Who killed Hadoop ?

Yesterday evening, while flying from PHX to JFK, I had a chance to read this excellent blog by Arun Murthy . If you have not read it yet – pls read it first before you read my rant below. As always – these are strictly my personal views .

silhouette photo of elephant during golden hour — Photo by RENATO CONTI on Pexels.com

First – I think Arun is probably the best person to write a blog like this and needs to congratulated for doing so. He has been part of the Hadoop story from the very beginning and continues to play a significant part in shaping its evolution. It also felt that it came straight from the heart – and extra points for starting lists from 0 and not 1 🙂

My own point of view was developed over the last couple of decades as a data geek who worked on a range of technologies on data management as well as analytics for a wide variety of clients across the world.

Data is largely an unsolved problem in the large enterprise world. Just when you think you have it under control, you realize that the problem got bigger and more complex. And you also realize the tech has improved and now you have more options on how to solve the bigger problems. This is one reason why most techies eventually use philosophy as a framework for explaining the evolutionary nature of their work.

It is hard to predict which way an exploratory project will go. This is great for developers as it gets their creative juices flowing. But that is not how enterprise CIOs think. They value high doses of stability and predictability , and very low doses of complexity. They very well know that the pundits will use terms like “legacy thinking” to shame them all the time. But their world comes with flat and declining budgets and there are always a lot of lights to be kept on. Within all those constraints – the good CIOs try to foster as much innovation as possible. And of all the innovation they have sponsored in the last decade or so – Hadoop definitely was top of the list.

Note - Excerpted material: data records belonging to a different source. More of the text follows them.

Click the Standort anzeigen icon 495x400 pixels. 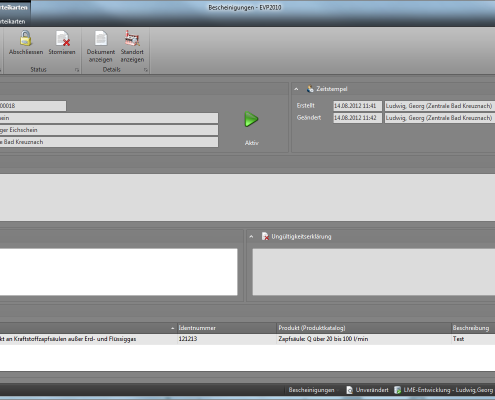pyautogui.click(x=132, y=38)
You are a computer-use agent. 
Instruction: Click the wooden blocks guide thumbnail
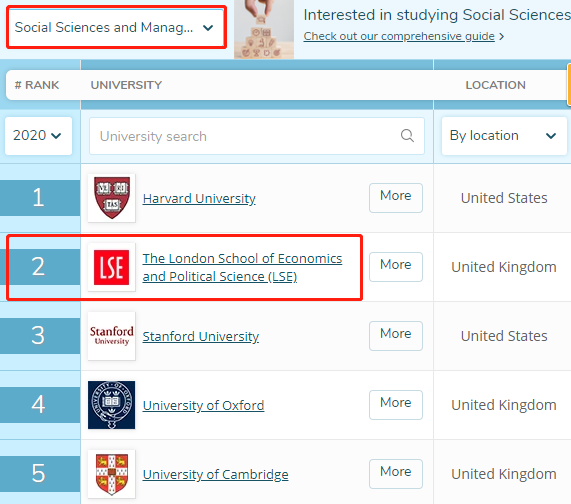264,29
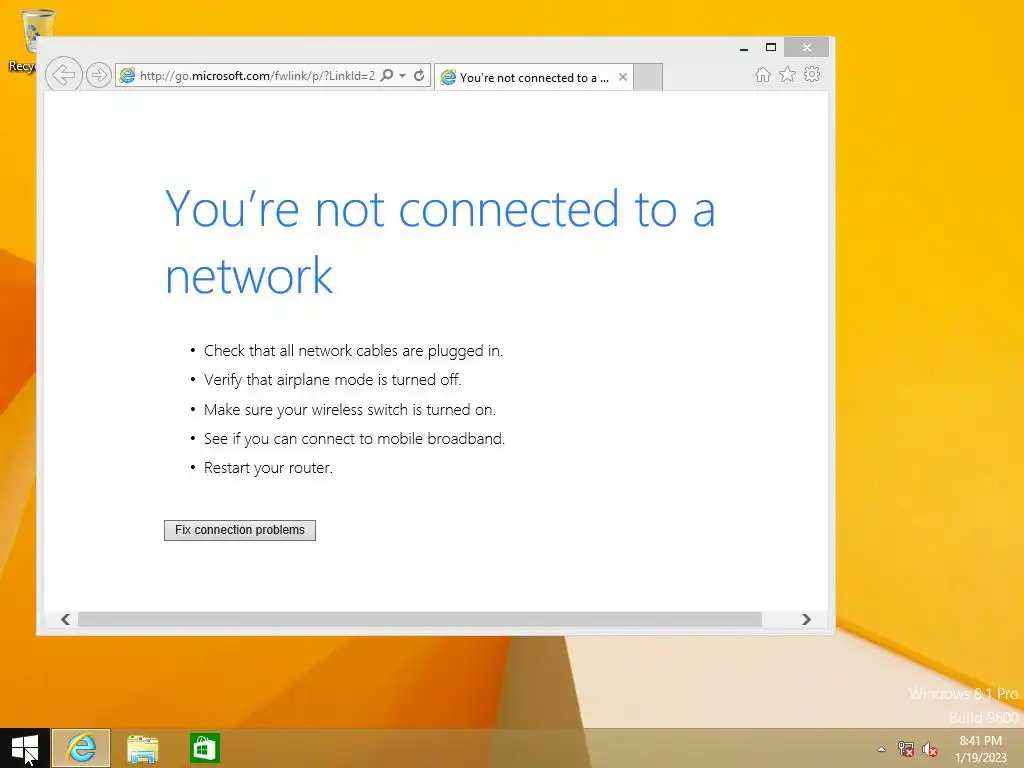
Task: Click the Forward navigation arrow
Action: pyautogui.click(x=99, y=75)
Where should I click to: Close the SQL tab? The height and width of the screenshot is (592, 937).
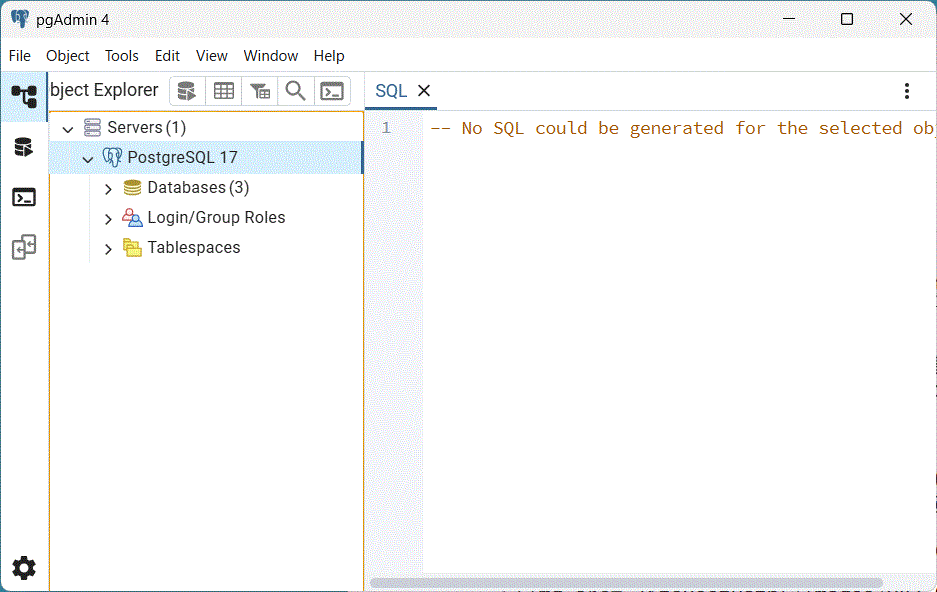(424, 91)

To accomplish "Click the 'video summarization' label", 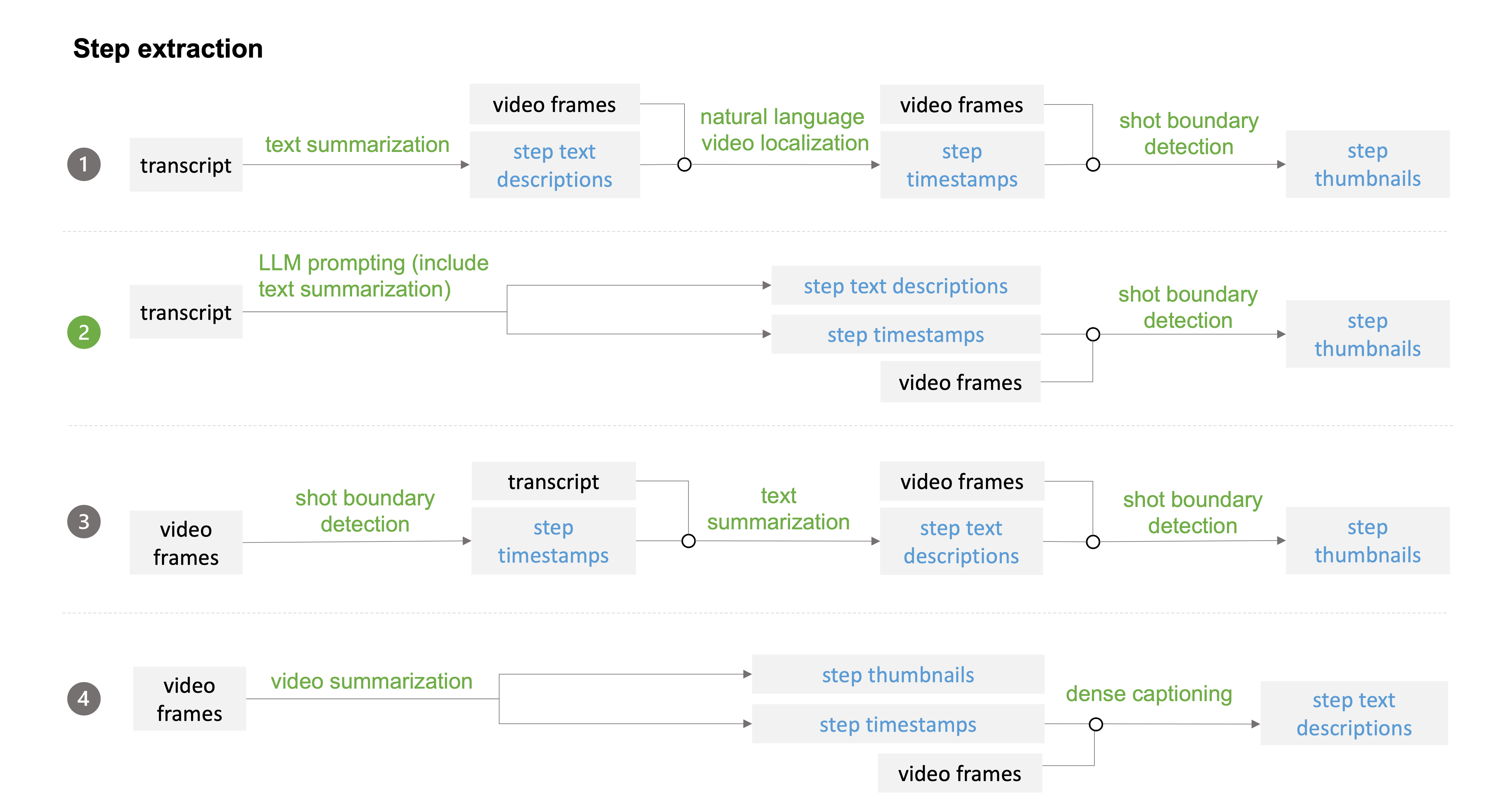I will (371, 681).
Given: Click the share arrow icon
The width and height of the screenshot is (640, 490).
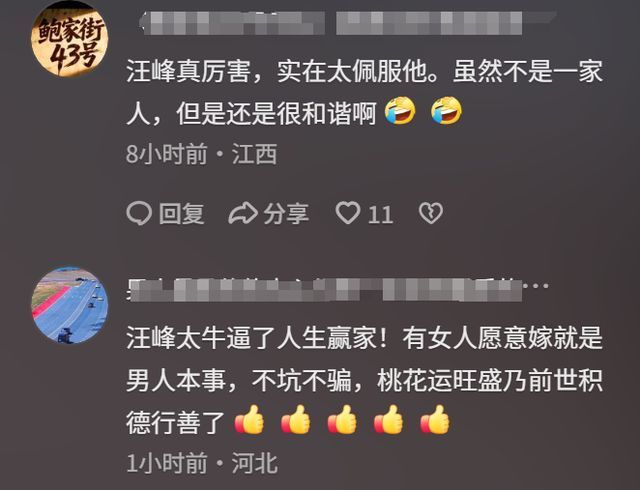Looking at the screenshot, I should (x=243, y=214).
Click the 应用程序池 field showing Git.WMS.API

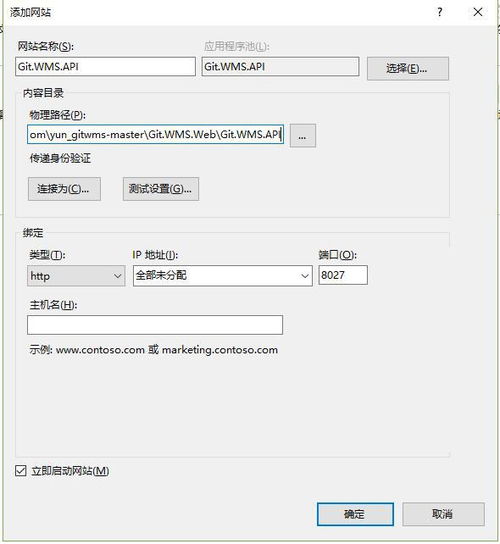tap(280, 67)
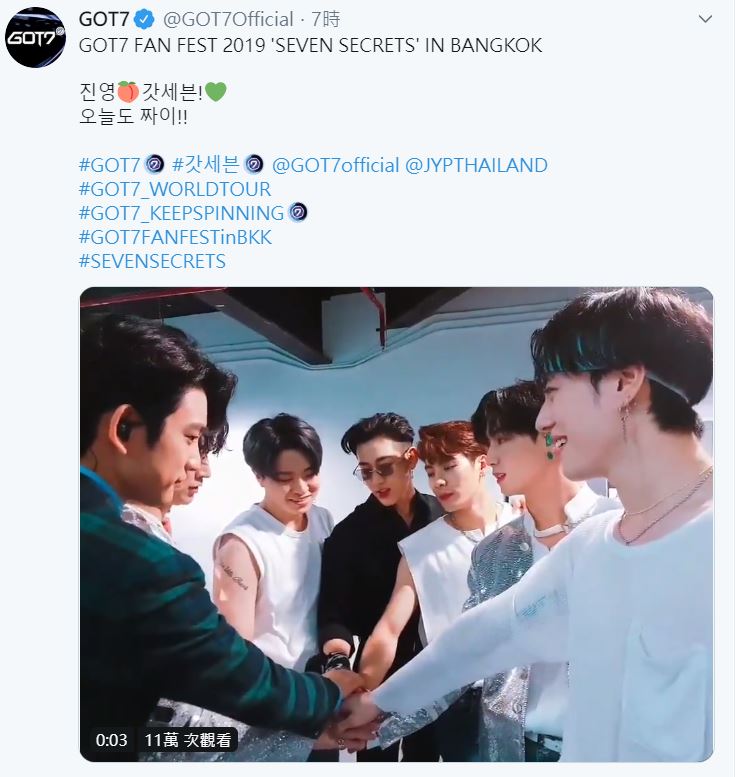
Task: Open the #SEVENSECRETS hashtag
Action: 152,261

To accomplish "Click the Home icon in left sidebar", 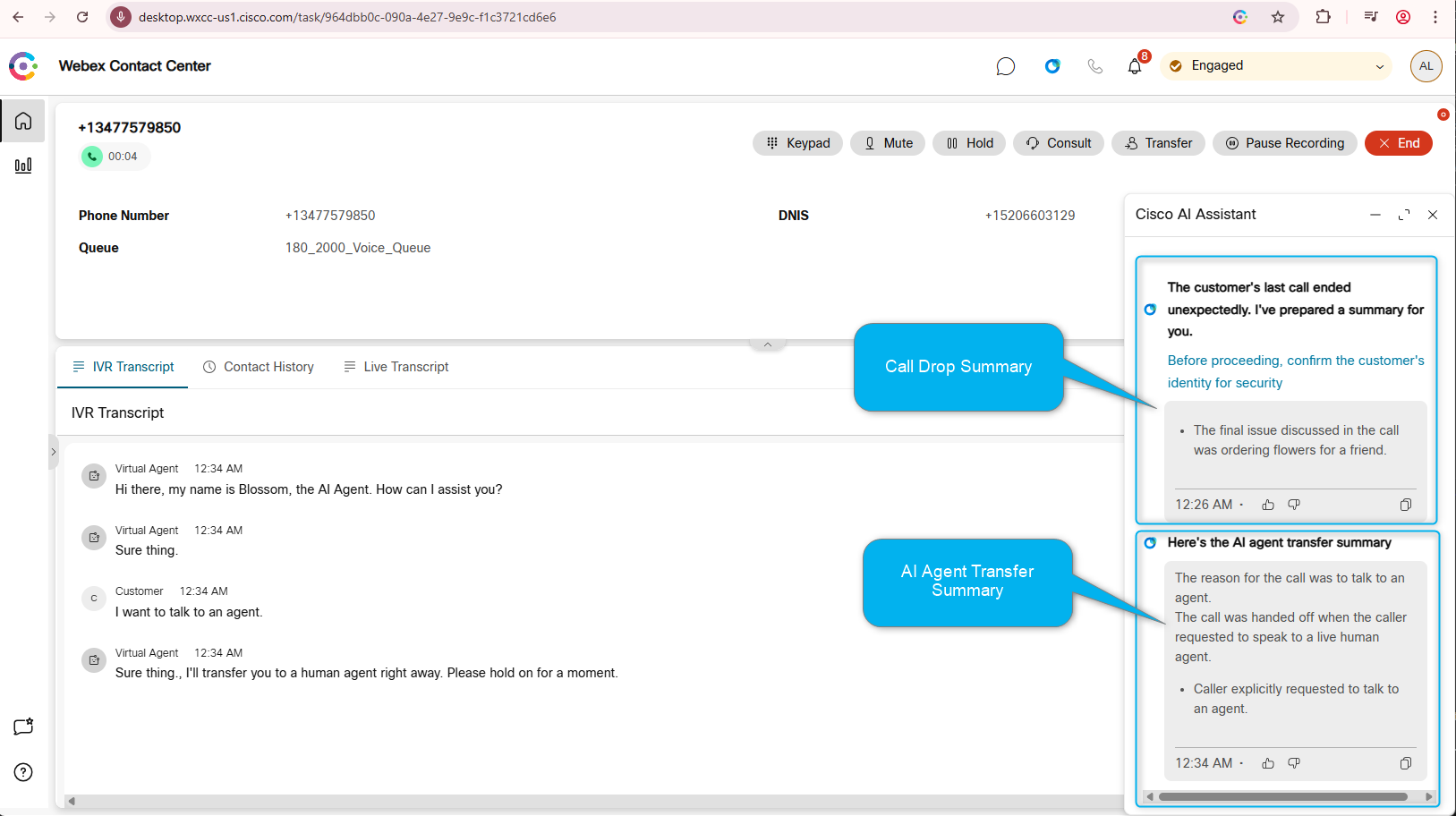I will click(23, 121).
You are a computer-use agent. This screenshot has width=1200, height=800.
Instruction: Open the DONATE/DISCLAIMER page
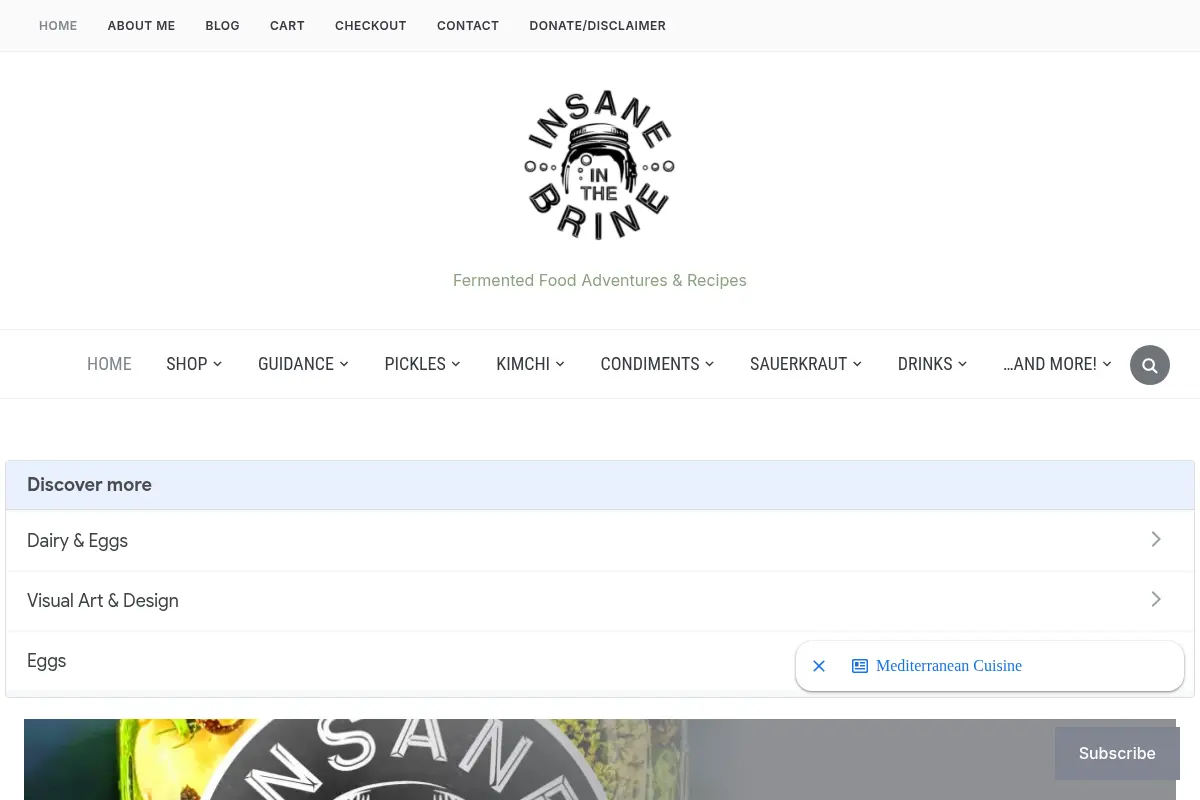point(597,26)
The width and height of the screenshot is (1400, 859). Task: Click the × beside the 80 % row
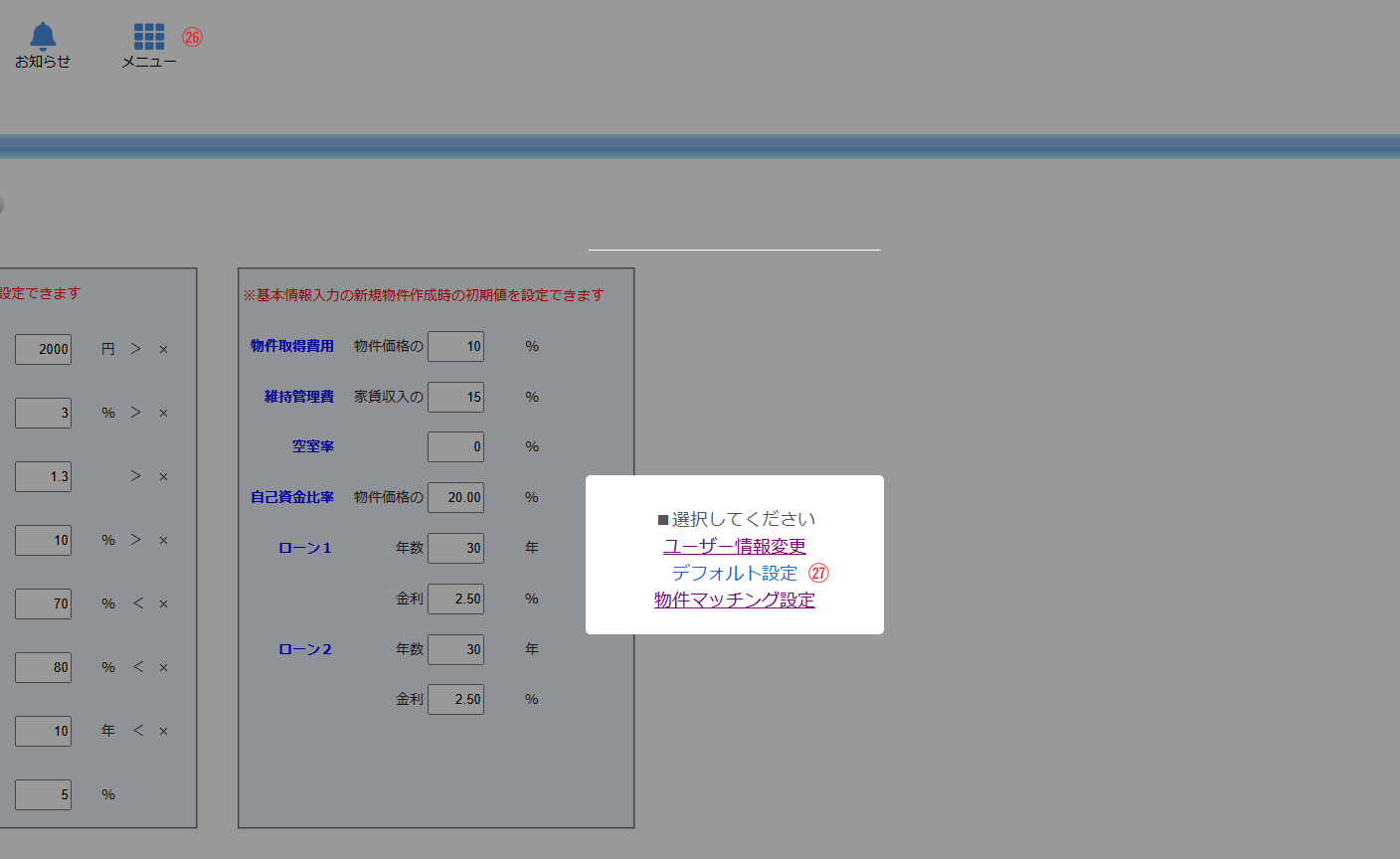point(163,668)
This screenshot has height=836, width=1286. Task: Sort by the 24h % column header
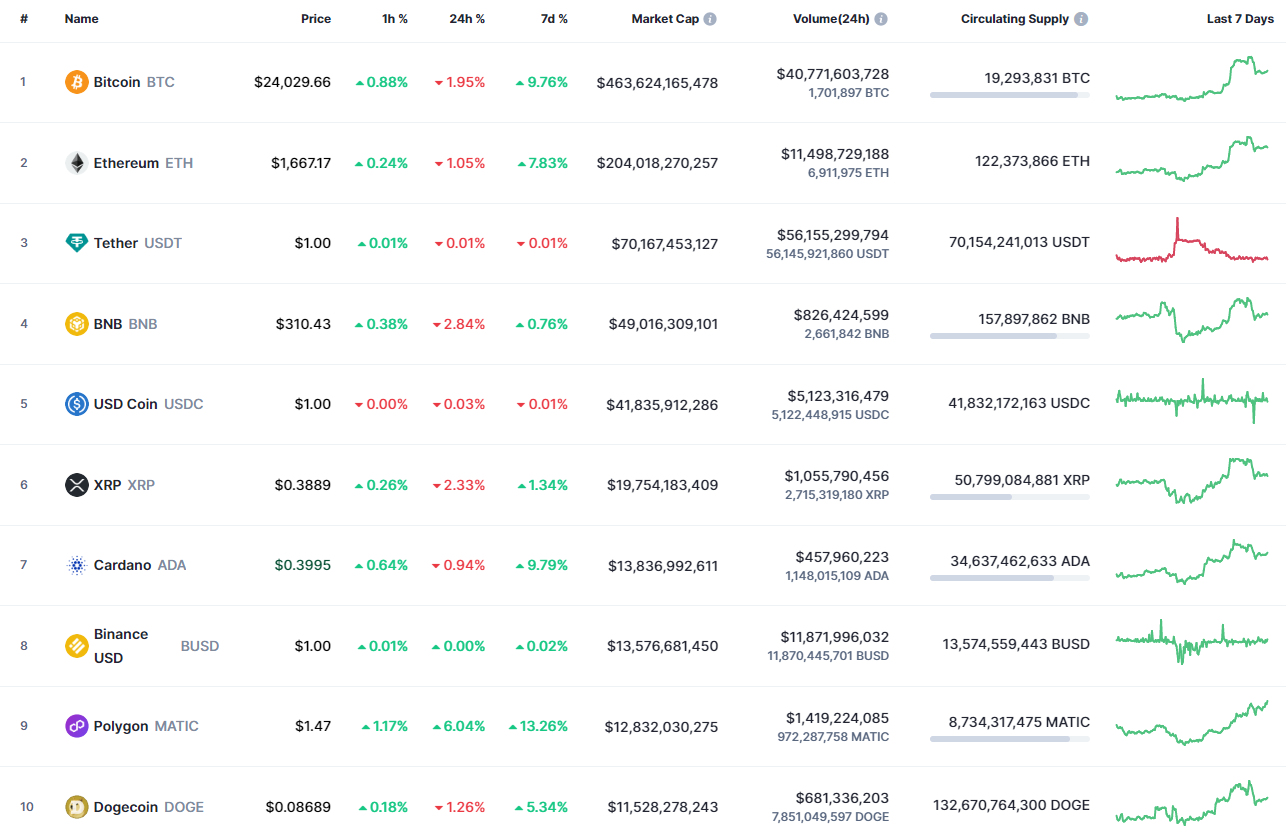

World was ready for Hadoop . Classic datawarehousing had been pushed to its limits. Data warehouses became data dumps. Cost of maintaining those datawarehouses started driving everyone nuts. And Hadoop promised a solution for all these and more. Plus the open source nature gave all the geeks even more incentive to introduce it in their shops.

In my opinion, 4 things led to Hadoop’s alleged demise

Too many options for clients to choose from
Unskilled people implementing it
Multiple changes in market positioning
High operational complexity

Pretty soon – everyone ran into challenges. MapReduce was no longer sufficient to do most of what enterprises wanted to do. No worries there – Spark etc came up just at the right time and took over. The world realized that you just cannot run away from SQL even if you criticize it heavily. So many different SQL on Hadoop projects came into being and that did not always work in the way traditional IT shops expected. IT shops are not used to having tremendous choice in solving problems. When Cloudera and Hortonworks proposed different solutions to a problem – be it SQL, be in security or whatever – it became very confusing for the people who were trying to implement a long term solution in their shops. In short – “Hadoop is a philosophy” started getting interpreted as “there are no real best practices here – just keep experimenting” by a lot of clients. Just to keep it brief, I am skipping the divergent direction MapR took – and that story did not end well either.

Then came the question of skills. For enterprises to adopt technology faster – you need a lot of people with that skill. Much like how SAP market got flooded with poor skills when ERP was hot – Hadoop market did too . That had a direct effect on the quality of implementations. Many clients are still struggling with tech debt caused by using developers and architects who did not have good fundamentals in data management. Net net – hardly anyone replaced any data warehouses , and data lakes became the new data swamps. To be fair – the growth of classic data warehouses have been significantly curtailed since hadoop became mainstream.

Arun has already explained the “What is Hadoop?” question in great detail. So I will skip that entirely.

What also did not help a lot was the positioning of hadoop companies changed over time – perhaps to sustain the insane valuations in private markets. It swung from data management to analytics and ML to managing everything in cloud. When you try to do everything – even if it is a great problem to solve – it is hard to execute to perfection, and it confuses clients a great deal.

The last point that made it difficult for Hadoop was operational complexity. Data management is a lot of fun for developers. But the moment it is in production – rock solid operations is what keeps it going. Even for RDBMS based systems – DBAs and other Ops experts with all the mature tooling still spend significant time managing their landscapes. Hadoop ( to be fair – most NoSQL DB too ) did not prioritize ops sufficiently. In my view at least – this was perhaps the biggest miss and one I think Cloudera and others should urgently address. Every client I know will be grateful if managing Hadoop was significantly simplified – especially between on-prem and cloud.

All this said – I don’t think Hadoop is dead , or that it will die. It will continue to evolve and world of data management needs that innovation and open source communities to thrive. But if the four points I raised are not addressed – I seriously doubt Hadoop will reach its potential any time soon.